Parallel Plans

15.3.1. Parallel Scans

Currently, the only type of scan which has been modified to work with parallel query is a sequential scan. Therefore, the driving table in a parallel plan will always be scanned using a Parallel Seq Scan . The relation's blocks will be divided among the cooperating processes. Blocks are handed out one at a time, so that access to the relation remains sequential. Each process will visit every tuple on the page assigned to it before requesting a new page.

15.3.2. Parallel Joins

The driving table may be joined to one or more other tables using nested loops or hash joins. The outer side of the join may be any kind of non-parallel plan that is otherwise supported by the planner provided that it is safe to run within a parallel worker. For example, it may be an index scan which looks up a value based on a column taken from the inner table. Each worker will execute the outer side of the plan in full, which is why merge joins are not supported here. The outer side of a merge join will often involve sorting the entire inner table; even if it involves an index, it is unlikely to be productive to have multiple processes each conduct a full index scan of the inner table.

15.3.3. Parallel Aggregation

It is not possible to perform the aggregation portion of a query entirely in parallel. For example, if a query involves selecting COUNT(*) , each worker could compute a total, but those totals would need to combined in order to produce a final answer. If the query involved a GROUP BY clause, a separate total would need to be computed for each group. Even though aggregation can't be done entirely in parallel, queries involving aggregation are often excellent candidates for parallel query, because they typically read many rows but return only a few rows to the client. Queries that return many rows to the client are often limited by the speed at which the client can read the data, in which case parallel query cannot help very much.
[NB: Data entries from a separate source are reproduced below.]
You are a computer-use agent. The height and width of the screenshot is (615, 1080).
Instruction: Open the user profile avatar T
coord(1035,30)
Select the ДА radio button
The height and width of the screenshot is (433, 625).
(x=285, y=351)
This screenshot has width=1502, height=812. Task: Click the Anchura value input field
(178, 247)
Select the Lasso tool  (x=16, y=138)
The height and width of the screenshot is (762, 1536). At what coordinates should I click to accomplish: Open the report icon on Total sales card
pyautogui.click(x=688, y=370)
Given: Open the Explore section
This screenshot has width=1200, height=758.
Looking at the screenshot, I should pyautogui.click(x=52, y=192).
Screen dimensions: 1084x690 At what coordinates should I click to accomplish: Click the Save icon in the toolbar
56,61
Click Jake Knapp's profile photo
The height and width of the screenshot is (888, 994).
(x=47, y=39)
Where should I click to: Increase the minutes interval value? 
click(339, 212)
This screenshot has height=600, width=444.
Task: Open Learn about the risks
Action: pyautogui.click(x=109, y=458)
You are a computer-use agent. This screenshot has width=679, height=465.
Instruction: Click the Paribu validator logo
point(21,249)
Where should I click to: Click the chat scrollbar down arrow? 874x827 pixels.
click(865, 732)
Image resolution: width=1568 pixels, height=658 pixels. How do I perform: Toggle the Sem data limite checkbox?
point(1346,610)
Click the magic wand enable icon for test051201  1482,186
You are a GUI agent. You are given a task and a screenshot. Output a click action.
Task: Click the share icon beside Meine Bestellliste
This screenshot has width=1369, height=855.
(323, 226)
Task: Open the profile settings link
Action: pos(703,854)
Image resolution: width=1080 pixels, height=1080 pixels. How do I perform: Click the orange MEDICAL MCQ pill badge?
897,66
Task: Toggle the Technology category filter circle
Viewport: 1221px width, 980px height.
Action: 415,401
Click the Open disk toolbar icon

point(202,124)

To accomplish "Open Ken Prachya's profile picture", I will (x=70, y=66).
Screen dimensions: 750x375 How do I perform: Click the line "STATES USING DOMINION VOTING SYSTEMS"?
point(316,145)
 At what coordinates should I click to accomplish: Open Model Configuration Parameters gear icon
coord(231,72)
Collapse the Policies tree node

PostgreSQL supports parallel aggregation by aggregating twice. First, each process participating in the parallel portion of the query performs an aggregation step, producing a partial result for each group of which that process is aware. This is reflected in the plan as a PartialAggregate node. Second, the partial results are transferred to the leader via the Gather node. Finally, the leader re-aggregates the results across all workers in order to produce the final result. This is reflected in the plan as a FinalizeAggregate node.

Parallel aggregation is not supported in all situations. Each aggregate must be safe for parallelism and must have a combine function. If the aggregate has a transition state of type internal , it must have serialization and deserialization functions. See CREATE AGGREGATE for more details. Parallel aggregation is not supported for ordered set aggregates or when the query involves GROUPING SETS . It can only be used when all joins involved in the query are also part of the parallel portion of the plan.

15.3.4. Parallel Plan Tips

If a query that is expected to do so does not produce a parallel plan, you can try reducing parallel_setup_cost or parallel_tuple_cost . Of course, this plan may turn out to be slower than the serial plan which the planner preferred, but this will not always be the case. If you don't get a parallel plan even with very small values of these settings (e.g. after setting them both to zero), there may be some reason why the query planner is unable to generate a parallel plan for your query. See Section 15.2 and Section 15.4 for information on why this may be the case.

When executing a parallel plan, you can use EXPLAIN (ANALYZE, VERBOSE) to display per-worker statistics for each plan node. This may be useful in determining whether the work is being evenly distributed between all plan nodes and more generally in understanding the performance characteristics of the plan.